Second, in many real-time medical applications such as image/VR guided surgery, it is desirable to further accelerate the inference speed of large neural networks. As hardware acceleration of deep neural networks is popular today, it would be interesting to explore customized hardware that utilizes the dedicated structure of a network for maximal efficiency. On the other hand, for a given hardware platform, it would also be interesting to see how to design a neural network/algorithm that can work best with it for a particular medical application. Ultimately, the joint exploration/co-design of hardware and neural networks can benefit many important problems within the MICCAI scope.

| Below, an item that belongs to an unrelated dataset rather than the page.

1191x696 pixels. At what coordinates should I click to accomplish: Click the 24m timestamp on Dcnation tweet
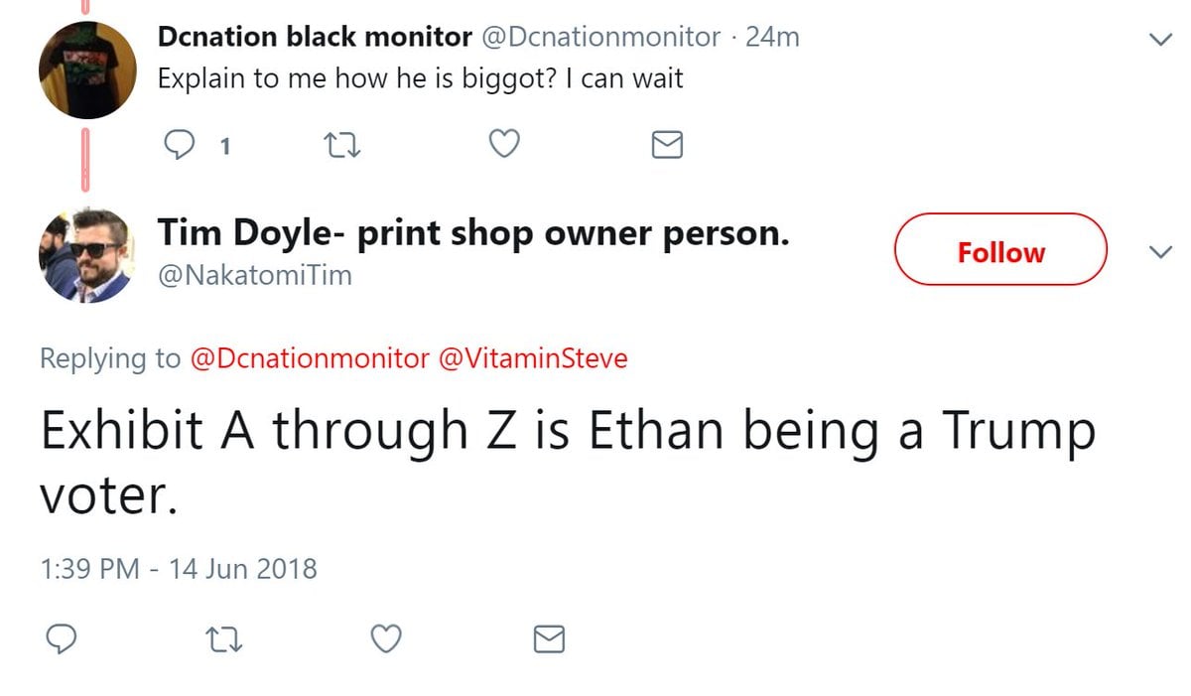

This workshop intends to build a bridge between hardware designers and researchers in the MICCAI society and provides a forum for idea exchanges that can lead to interdisciplinary collaborations.

Invited Speakers:

To be provided soon

Important Dates

Submission due: 06/15/2019 06/30/2019
Notification: 07/04/2019
Camera-ready paper due: 07/25/2019

Submission link:

Manuscript Format

Papers should be submitted electronically following the guidelines for authors and LaTeX and MS Word templates available at Lecture Notes in Computer Science, double blind review). Manuscripts should be up to 8-pages. No modifications to the templates are permitted. Failure to abide by the formatting guidelines will result in immediate rejection of the paper.


Accepted workshop papers will be part of the MICCAI Satellite events joint Springer Lecture Notes in Computer Science (LNCS) proceedings. The authors will also have a chance to extend their work by at least 30% and submit to a special issue of a journal such as IEEE Transactions of Computer-Aided Design of Integrated Circuits and Systems (TCAD).